Suspeito que, no fim, foi já só a teimosia que o levou a insistir e a vencer, ao retirar-me o último dos últimos argumentos, isto é, ao ceder-me o seu próprio apartamento para eu não ter de ir à Baixa. Depois disso, recusar seria uma ofensa deliberada. Não compreendo tanta insistência não ser pela teimosia, mas compreendo ainda menos a minha repugnância. Ou talvez, convém ser sincero já que ninguém está a ouvir-me, a compreenda demasiado bem. Em cada entrevista que dou, sinto crescer a minha inadequação aos tempos: os tempos querem respostas curtas, sintéticas, fulgurantes, mediáticas e, sobretudo, a preto e branco, porque nem o leitorzinho nem o redactorzinho entendem os meios tons. Ora, cada vez mais, sou incapaz de pensar e de falar nesses termos, que me parecem inexactos, para não dizer desonestos. O resultado é que falo de mais, prego uma seca ao entrevistador e vejo depois a minha resposta resumida, por imperativos de espaço e legibilidade, a tudo aquilo que não é essencial.
Neste caso particular, acrescia aquela especificação feita pelo João Carlos: vou destacar uma miúda porreira. Mas enfim, sobre isso não quero dizer nada, nem a mim próprio.

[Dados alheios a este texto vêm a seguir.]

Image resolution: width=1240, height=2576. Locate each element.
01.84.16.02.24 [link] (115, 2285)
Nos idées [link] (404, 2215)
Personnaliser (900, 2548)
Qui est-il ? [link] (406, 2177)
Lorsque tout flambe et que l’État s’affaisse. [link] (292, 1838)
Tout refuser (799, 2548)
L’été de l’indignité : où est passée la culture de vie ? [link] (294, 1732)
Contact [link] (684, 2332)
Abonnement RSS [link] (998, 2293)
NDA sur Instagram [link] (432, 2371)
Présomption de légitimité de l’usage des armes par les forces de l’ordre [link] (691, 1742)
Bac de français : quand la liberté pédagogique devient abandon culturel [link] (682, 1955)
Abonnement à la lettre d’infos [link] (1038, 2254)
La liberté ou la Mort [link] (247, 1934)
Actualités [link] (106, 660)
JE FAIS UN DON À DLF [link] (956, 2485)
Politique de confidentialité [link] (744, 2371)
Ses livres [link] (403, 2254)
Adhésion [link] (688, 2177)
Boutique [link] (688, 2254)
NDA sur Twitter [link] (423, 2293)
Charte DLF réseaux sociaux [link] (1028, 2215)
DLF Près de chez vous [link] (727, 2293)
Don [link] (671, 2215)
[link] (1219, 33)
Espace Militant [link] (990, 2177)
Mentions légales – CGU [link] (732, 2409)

Seja como for, o João Carlos declarou: vais para minha casa, aí tens espaço para estacionar até um tanque de guerra, e instalas-te confortavelmente. A miúda vai lá ter contigo pelas quatro e meia... que diabo, quem me ouvir há-de pensar que sou um proxeneta. Fazes o favor de não tentares pôr-te nela.
A isto, não respondi. Eram palavras automáticas, um hábito machista puramente verbal, restos inexpressivos de uma formação que ambos ultrapassámos. Quero eu dizer que não corresponde a um comportamento ou sequer a uma mentalidade, que ele não considera as mulheres dessa maneira… ou pelo menos não é suficientemente bronco para pensar (afinal, sempre digo a mim próprio aquilo que não queria) que essa é uma maneira possível, sedução rápida de fêmea por macho, tendo o macho ultrapassado os cinquenta anos. O que é válido para ele e para mim, já que temos praticamente a mesma idade. Entretanto, é também verdade que a reserva que adoptei perante mim próprio serviu para esconder uma pequena dor íntima, indefinida (a dor da idade?). Essa é uma outra questão, Sobre a qual hei-de talvez reflectir mais tarde, com tempo livre à minha frente.
Por agora, limito-me a esperar a sua chegada. Ele disse-me que viria para casa logo que saísse da revista e depois jantaríamos juntos. Deve querer dizer-me o que a rapariga me revelou antecipadamente, que espera de mim uma colaboração regular». In João Aguiar, A Catedral Verde, (A Crónica de Santo Adriano), ASA Editores, Porto, 2006, ISBN 972-41-2412-6.